**Kaynak belge**
────────

Birleşmiş Milletler (BM) Genel Kurulu vesilesiyle dünya liderlerini ağırlayan New York, bugün Gazze Şeridi’nde süren savaş ile ilgili özel bir zirveye ev sahipliği yapıyor.
Zirve, Fransa ve Suudi Arabistan öncülüğünde Ortadoğu ihtilafına çözüm bulunması hedefiyle başlatılan diplomatik girişimin bir parçası.
Bu girişim, onlarca yıldır süren Filistin sorununun iki devletli, yani İsrail ve Filistin devletlerinin yan yana var olacağı bir esasa göre çözümünü öngören çabaları güçlendirmeyi amaçlıyor.
İki devletli çözüm için, bağımsız Filistin devletinin tanınması gerekiyor.
Son olarak, toplantı öncesi İngiltere, Portekiz, Avustralya ve Kanada da bu adımı attı.

────────

**Yapılacak görevler**
**a)** Gazze zirvesiyle ilgili metne göre şu ifadelerin her biri doğru mu: (i) Zirve, Fransa ve Suudi Arabistan öncülüğündeki bir diplomatik girişimin parçasıdır. (ii) Zirve Cenevre'de düzenleniyor. (iii) Kanada, toplantıdan önce bu adımı atan ülkeler arasında yer almıyor. Her ifadeyi evet ya da hayır diye yanıtlayın ve metinden belirleyici sözleri aynen alıntılayın.
**b)** Gazze zirvesiyle ilgili metni kaldığı yerden sürdürün.
Bu görevler için verilere gerek yoktur.

**Sağlanan veriler**
────────

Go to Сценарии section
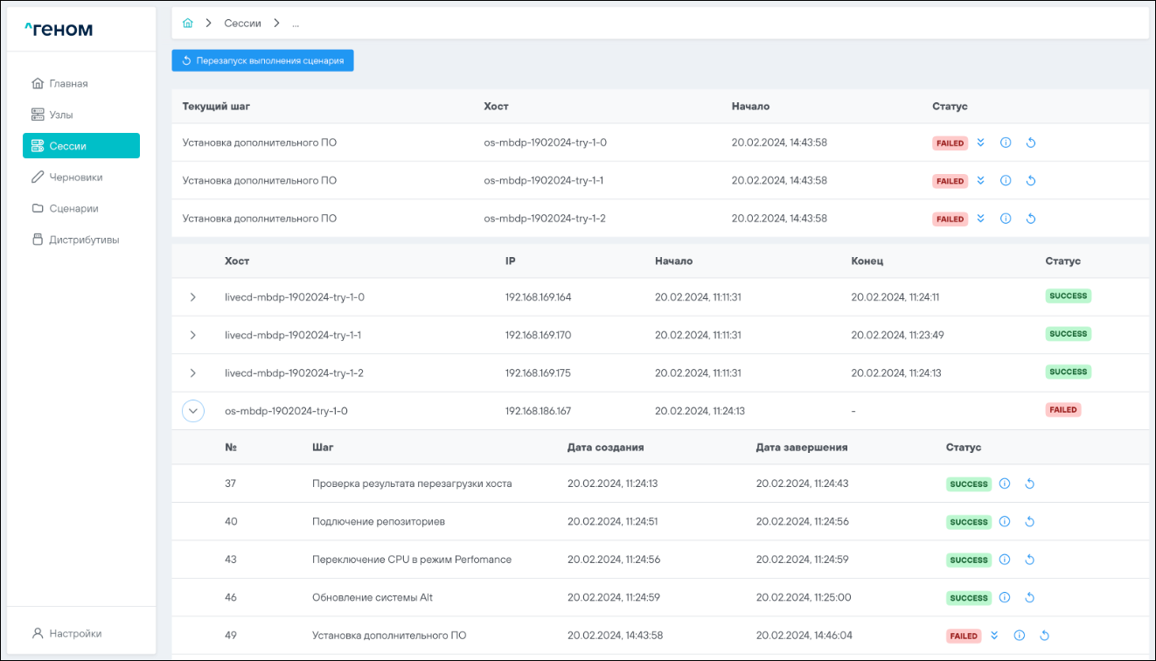 point(73,209)
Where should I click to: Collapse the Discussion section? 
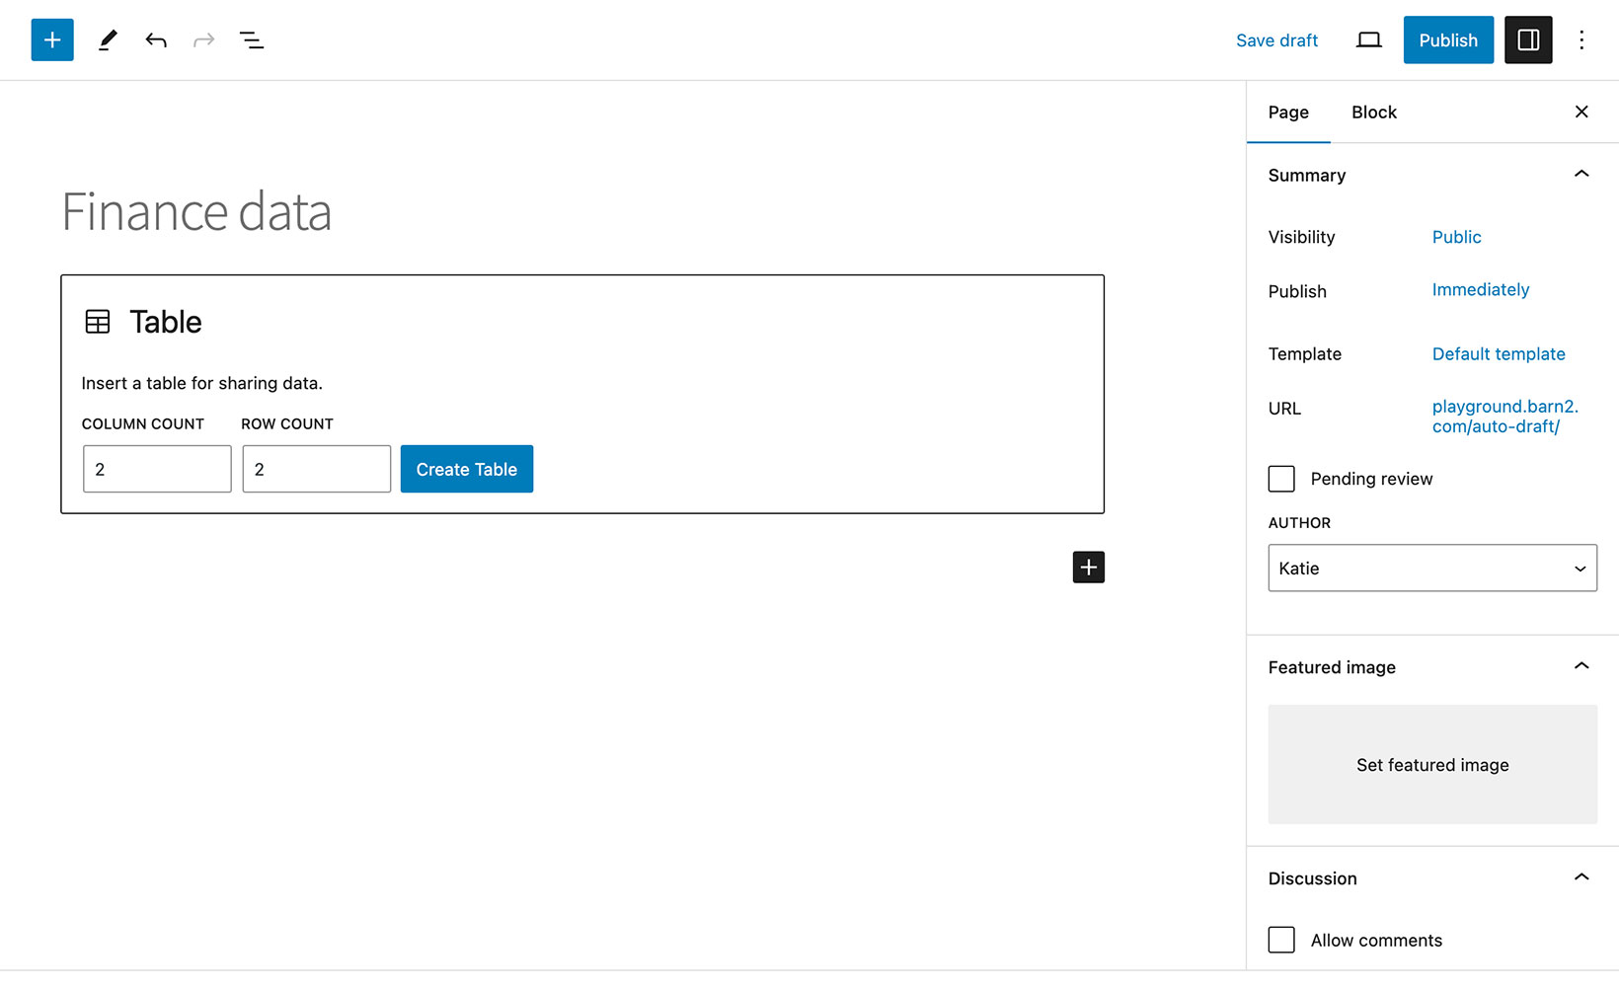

────────

**Nihai sonuçlar**
**a)**
(i) Evet: "Zirve, Fransa ve Suudi Arabistan öncülüğünde Ortadoğu ihtilafına çözüm bulunması hedefiyle başlatılan diplomatik girişimin bir parçası."
(ii) Hayır: "New York, bugün Gazze Şeridi’nde süren savaş ile ilgili özel bir zirveye ev sahipliği yapıyor"
(iii) Hayır: "toplantı öncesi İngiltere, Portekiz, Avustralya ve Kanada da bu adımı attı."

**b)**
Böylece 193 BM üyesinden 151’i Filistin’i bir bağımsız devlet olarak tanımış oldu. Pazartesi günü düzenlenecek zirve vesilesiyle Fransa, Kanada, İngiltere, Belçika, Avustralya, Lüksemburg ve Malta da Filistin’i tanıyarak bü ülkeler arasına katılacaklarını duyurdu.
Filistin devletine destek neden arttı?
İsrail’in Gazze’ye askeri harekatı, bunun yol açtığı ölüm ve yıkım, daha fazla ülkenin Filistin’i bağımsız bir devlet olarak tanıyacağını ilan etmesini tetikleyen en önemli etken oldu.
Batılı ülkeler tarafından terör örgütü olarak sınıflandırılan Hamas’ın yönetimi altındaki Gazze Şeridi’nin Sağlık Bakanlığı’na göre İsrail saldırılarında en az 65 bin kişi hayatını kaybetti. Uluslararası araştırmacılar gerçek ölü sayısının bundan çok daha yüksek olduğunu söylüyor.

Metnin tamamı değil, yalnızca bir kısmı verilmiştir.